> YOUR TASK
Could you repeat this listing in full, substituting "undo button" for "undo arrow icon" wherever it occurs and leaving everything else unchanged?

> RECORDS FOR PROCESSING

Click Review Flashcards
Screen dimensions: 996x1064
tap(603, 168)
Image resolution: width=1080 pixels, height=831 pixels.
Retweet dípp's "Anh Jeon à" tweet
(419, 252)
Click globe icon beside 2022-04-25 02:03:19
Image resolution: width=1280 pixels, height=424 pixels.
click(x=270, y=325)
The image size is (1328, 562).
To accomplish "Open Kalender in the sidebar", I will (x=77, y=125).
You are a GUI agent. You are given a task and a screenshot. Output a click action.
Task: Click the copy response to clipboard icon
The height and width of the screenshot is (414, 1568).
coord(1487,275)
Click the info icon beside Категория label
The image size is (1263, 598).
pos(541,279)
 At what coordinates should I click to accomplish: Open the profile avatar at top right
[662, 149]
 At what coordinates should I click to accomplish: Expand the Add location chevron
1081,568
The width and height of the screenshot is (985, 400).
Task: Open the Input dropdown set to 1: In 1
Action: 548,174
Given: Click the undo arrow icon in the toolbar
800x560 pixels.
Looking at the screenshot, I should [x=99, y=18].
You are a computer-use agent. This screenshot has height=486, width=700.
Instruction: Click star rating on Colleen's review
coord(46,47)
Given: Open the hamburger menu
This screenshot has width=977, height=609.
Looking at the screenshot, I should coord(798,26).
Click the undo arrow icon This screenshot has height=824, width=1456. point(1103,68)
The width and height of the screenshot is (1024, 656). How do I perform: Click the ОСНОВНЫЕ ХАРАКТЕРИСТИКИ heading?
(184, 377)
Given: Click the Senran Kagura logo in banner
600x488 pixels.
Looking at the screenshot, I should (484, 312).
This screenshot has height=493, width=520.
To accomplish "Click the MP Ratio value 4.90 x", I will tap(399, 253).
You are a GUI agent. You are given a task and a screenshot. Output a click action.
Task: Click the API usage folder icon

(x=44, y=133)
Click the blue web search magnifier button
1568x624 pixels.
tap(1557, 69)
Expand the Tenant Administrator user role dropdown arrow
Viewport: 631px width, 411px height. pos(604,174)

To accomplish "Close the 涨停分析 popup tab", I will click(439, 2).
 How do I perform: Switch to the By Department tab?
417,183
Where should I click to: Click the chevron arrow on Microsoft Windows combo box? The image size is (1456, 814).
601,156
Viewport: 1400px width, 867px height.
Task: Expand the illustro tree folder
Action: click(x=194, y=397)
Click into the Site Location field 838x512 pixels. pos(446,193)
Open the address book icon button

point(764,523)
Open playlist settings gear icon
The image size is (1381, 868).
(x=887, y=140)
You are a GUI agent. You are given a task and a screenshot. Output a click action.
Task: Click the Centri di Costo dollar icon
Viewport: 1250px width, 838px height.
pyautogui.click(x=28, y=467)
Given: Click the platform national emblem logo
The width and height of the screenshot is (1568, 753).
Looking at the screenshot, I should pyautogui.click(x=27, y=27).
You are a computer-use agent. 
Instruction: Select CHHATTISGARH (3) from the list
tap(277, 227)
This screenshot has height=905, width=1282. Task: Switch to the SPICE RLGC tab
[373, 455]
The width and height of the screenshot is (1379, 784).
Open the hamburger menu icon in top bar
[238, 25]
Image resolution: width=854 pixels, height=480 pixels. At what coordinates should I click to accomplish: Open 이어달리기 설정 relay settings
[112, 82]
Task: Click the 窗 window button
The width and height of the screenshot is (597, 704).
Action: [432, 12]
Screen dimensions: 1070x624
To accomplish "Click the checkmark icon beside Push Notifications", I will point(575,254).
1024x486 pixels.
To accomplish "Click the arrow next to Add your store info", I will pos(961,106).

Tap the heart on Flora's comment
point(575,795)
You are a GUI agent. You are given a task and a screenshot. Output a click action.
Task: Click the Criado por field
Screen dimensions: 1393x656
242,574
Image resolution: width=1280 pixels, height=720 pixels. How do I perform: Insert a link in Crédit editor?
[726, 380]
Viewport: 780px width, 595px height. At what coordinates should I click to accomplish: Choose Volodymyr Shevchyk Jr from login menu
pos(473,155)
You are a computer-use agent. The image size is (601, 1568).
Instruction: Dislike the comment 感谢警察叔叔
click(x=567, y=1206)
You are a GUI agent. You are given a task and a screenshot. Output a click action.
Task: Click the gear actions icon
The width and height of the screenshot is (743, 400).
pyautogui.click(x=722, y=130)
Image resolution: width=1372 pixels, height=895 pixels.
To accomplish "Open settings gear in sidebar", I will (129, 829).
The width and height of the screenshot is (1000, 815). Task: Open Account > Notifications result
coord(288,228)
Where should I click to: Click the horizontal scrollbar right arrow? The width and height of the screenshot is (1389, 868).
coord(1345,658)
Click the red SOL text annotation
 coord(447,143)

> WRITTEN REPLY
Click Review Flashcards
Screen dimensions: 996x1064
tap(603, 168)
Image resolution: width=1080 pixels, height=831 pixels.
Retweet dípp's "Anh Jeon à" tweet
(419, 252)
Click globe icon beside 2022-04-25 02:03:19
Image resolution: width=1280 pixels, height=424 pixels.
click(x=270, y=325)
The image size is (1328, 562).
To accomplish "Open Kalender in the sidebar", I will (x=77, y=125).
You are a GUI agent. You are given a task and a screenshot. Output a click action.
Task: Click the copy response to clipboard icon
The height and width of the screenshot is (414, 1568).
coord(1487,275)
Click the info icon beside Категория label
The image size is (1263, 598).
pos(541,279)
 At what coordinates should I click to accomplish: Open the profile avatar at top right
[662, 149]
 At what coordinates should I click to accomplish: Expand the Add location chevron
1081,568
The width and height of the screenshot is (985, 400).
Task: Open the Input dropdown set to 1: In 1
Action: 548,174
Given: Click the undo button in the toolbar
800x560 pixels.
Looking at the screenshot, I should [x=99, y=18].
You are a computer-use agent. This screenshot has height=486, width=700.
Instruction: Click star rating on Colleen's review
coord(46,47)
Given: Open the hamburger menu
This screenshot has width=977, height=609.
Looking at the screenshot, I should coord(798,26).
Click the undo button This screenshot has height=824, width=1456. point(1103,68)
The width and height of the screenshot is (1024, 656). How do I perform: Click the ОСНОВНЫЕ ХАРАКТЕРИСТИКИ heading?
(184, 377)
Given: Click the Senran Kagura logo in banner
600x488 pixels.
Looking at the screenshot, I should (484, 312).
This screenshot has height=493, width=520.
To accomplish "Click the MP Ratio value 4.90 x", I will tap(399, 253).
You are a GUI agent. You are given a task and a screenshot. Output a click action.
Task: Click the API usage folder icon

(x=44, y=133)
Click the blue web search magnifier button
1568x624 pixels.
tap(1557, 69)
Expand the Tenant Administrator user role dropdown arrow
Viewport: 631px width, 411px height. pos(604,174)

To accomplish "Close the 涨停分析 popup tab", I will click(439, 2).
 How do I perform: Switch to the By Department tab?
417,183
Where should I click to: Click the chevron arrow on Microsoft Windows combo box? The image size is (1456, 814).
601,156
Viewport: 1400px width, 867px height.
Task: Expand the illustro tree folder
Action: click(x=194, y=397)
Click into the Site Location field 838x512 pixels. pos(446,193)
Open the address book icon button

point(764,523)
Open playlist settings gear icon
The image size is (1381, 868).
(x=887, y=140)
You are a GUI agent. You are given a task and a screenshot. Output a click action.
Task: Click the Centri di Costo dollar icon
Viewport: 1250px width, 838px height.
pyautogui.click(x=28, y=467)
Given: Click the platform national emblem logo
The width and height of the screenshot is (1568, 753).
Looking at the screenshot, I should pyautogui.click(x=27, y=27).
You are a computer-use agent. 
Instruction: Select CHHATTISGARH (3) from the list
tap(277, 227)
This screenshot has height=905, width=1282. Task: Switch to the SPICE RLGC tab
[373, 455]
The width and height of the screenshot is (1379, 784).
Open the hamburger menu icon in top bar
[238, 25]
Image resolution: width=854 pixels, height=480 pixels. At what coordinates should I click to accomplish: Open 이어달리기 설정 relay settings
[112, 82]
Task: Click the 窗 window button
The width and height of the screenshot is (597, 704).
Action: [432, 12]
Screen dimensions: 1070x624
To accomplish "Click the checkmark icon beside Push Notifications", I will point(575,254).
1024x486 pixels.
To accomplish "Click the arrow next to Add your store info", I will pos(961,106).

Tap the heart on Flora's comment
point(575,795)
You are a GUI agent. You are given a task and a screenshot. Output a click action.
Task: Click the Criado por field
Screen dimensions: 1393x656
242,574
Image resolution: width=1280 pixels, height=720 pixels. How do I perform: Insert a link in Crédit editor?
[726, 380]
Viewport: 780px width, 595px height. At what coordinates should I click to accomplish: Choose Volodymyr Shevchyk Jr from login menu
pos(473,155)
You are a computer-use agent. The image size is (601, 1568).
Instruction: Dislike the comment 感谢警察叔叔
click(x=567, y=1206)
You are a GUI agent. You are given a task and a screenshot. Output a click action.
Task: Click the gear actions icon
The width and height of the screenshot is (743, 400).
pyautogui.click(x=722, y=130)
Image resolution: width=1372 pixels, height=895 pixels.
To accomplish "Open settings gear in sidebar", I will (129, 829).
The width and height of the screenshot is (1000, 815). Task: Open Account > Notifications result
coord(288,228)
Where should I click to: Click the horizontal scrollbar right arrow? The width and height of the screenshot is (1389, 868).
coord(1345,658)
Click the red SOL text annotation
 coord(447,143)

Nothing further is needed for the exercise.